Thanks! Now it's only on the '94 list (at least I filed them on the same tier :-).
I caught Ghost in the Shell at an art theater in Austin the night it arrived. I confess, I was very disappointed, and the waves of praise it has generated leaves me rather baffled.
I didn't hate it, mind you, but I just didn't have the love most did...
Shalom, y'all!
L. Bangs
Once again, we match up pretty well! I feel roughly the same way, and one of the problems with having a "disappointing" classification is that I should logically put good movies there that nonetheless let me down (Ghost in the Shell would certainly qualify). I should probably change "Disappointing" to "Poor" in keeping with the other sub-divisions, eliminating such subjective ambiguities.
There was just enough here to make me interested in the sequel though, but only because it sports such an enticing trailer.
Jim, you poor thing. Put down crap like Cutthroat Island and watch Outfoxed. :-)
Yeah, between this and Kiss of the Dragon I'm on the verge of throwing in the towel. And I have another Jet Li movie on deck, but then it's The Fog of War, so if can just hang in there one more round I should go the distance.
Glad to hear it.
But I have to wonder: what masochistic urge caused you to put those two on your 'to see' list in the first place (after all, I explained mine for Face of Gore).
The Fog of War is really good, but I think I may have liked Outfoxed even better, which really surprised me. Between Outfoxed and The Video Game Revolution (2004), I'm on quite a different 'roll' than you are, having seen two surprisingly good documentaries in a row :-)

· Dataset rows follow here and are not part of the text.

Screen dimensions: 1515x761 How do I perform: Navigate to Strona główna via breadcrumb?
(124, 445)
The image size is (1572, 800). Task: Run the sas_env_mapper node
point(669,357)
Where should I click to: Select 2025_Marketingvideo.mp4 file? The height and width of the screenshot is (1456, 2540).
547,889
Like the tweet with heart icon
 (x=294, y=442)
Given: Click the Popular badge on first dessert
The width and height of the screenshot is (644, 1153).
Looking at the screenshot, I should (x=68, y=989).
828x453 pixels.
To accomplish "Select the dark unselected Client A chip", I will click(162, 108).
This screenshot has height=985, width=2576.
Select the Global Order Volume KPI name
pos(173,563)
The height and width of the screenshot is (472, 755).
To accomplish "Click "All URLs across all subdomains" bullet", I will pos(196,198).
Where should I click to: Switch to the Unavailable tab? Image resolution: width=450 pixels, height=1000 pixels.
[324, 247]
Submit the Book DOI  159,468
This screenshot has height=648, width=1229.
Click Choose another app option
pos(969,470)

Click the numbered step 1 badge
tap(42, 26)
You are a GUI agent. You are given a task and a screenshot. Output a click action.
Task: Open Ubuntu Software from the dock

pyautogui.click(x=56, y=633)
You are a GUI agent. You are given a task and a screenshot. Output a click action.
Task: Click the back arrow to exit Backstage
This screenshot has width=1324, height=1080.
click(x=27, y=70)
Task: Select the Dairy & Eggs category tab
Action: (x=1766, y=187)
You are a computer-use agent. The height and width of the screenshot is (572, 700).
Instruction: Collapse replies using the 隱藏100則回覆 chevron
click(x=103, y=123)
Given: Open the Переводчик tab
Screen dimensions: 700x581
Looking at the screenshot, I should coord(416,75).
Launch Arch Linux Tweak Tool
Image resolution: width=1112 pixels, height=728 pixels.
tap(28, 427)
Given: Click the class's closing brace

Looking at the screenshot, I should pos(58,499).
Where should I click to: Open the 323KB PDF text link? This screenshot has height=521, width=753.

Ah, but unless I'm mistaken, didn't Cutthroat Island make it on your queue out of morbid curiosity to see the biggest flop of all-time? I think I remember telling you about that one. So you must have known what you were getting into.
If that's true, then I just wasn't around for that comment...
AJ's right on Cutthroat Island. Kiss of the Dragon got in because I'm always on the lookout for good action movies, and I heard the occasional dissenting opinion that it was one of the better Jet Li movies. Sometimes the majority knows what it's talking about though.
So yes, I knew what I was getting into, but picture getting punched in the eye; when does it hurt more: when you know it's coming, or when you get sucker punched?
Ah, so glad you enjoyed Before Sunrise. Now, you are prepared for the even better Before Sunset!
Shalom, y'all!
L. Bangs
Damn, I was hoping to beat lbangs to the punch on this one, since I was sure he would say that. If only his time zone wasn't earlier than mine! Of course, it helps that I had musical rehearsal at the time of this post...
So yeah. Before Sunset is awesome.
Thanks guys! Prob'ly my favorite Linklater movie so far, although I have high hopes for Before Sunset. I'm particularly curious about the highly touted ending, but perhaps most eager to know what happened to their plans made at the end of Before Sunrise. Heck, I'm looking forward to the whole thing as a whole.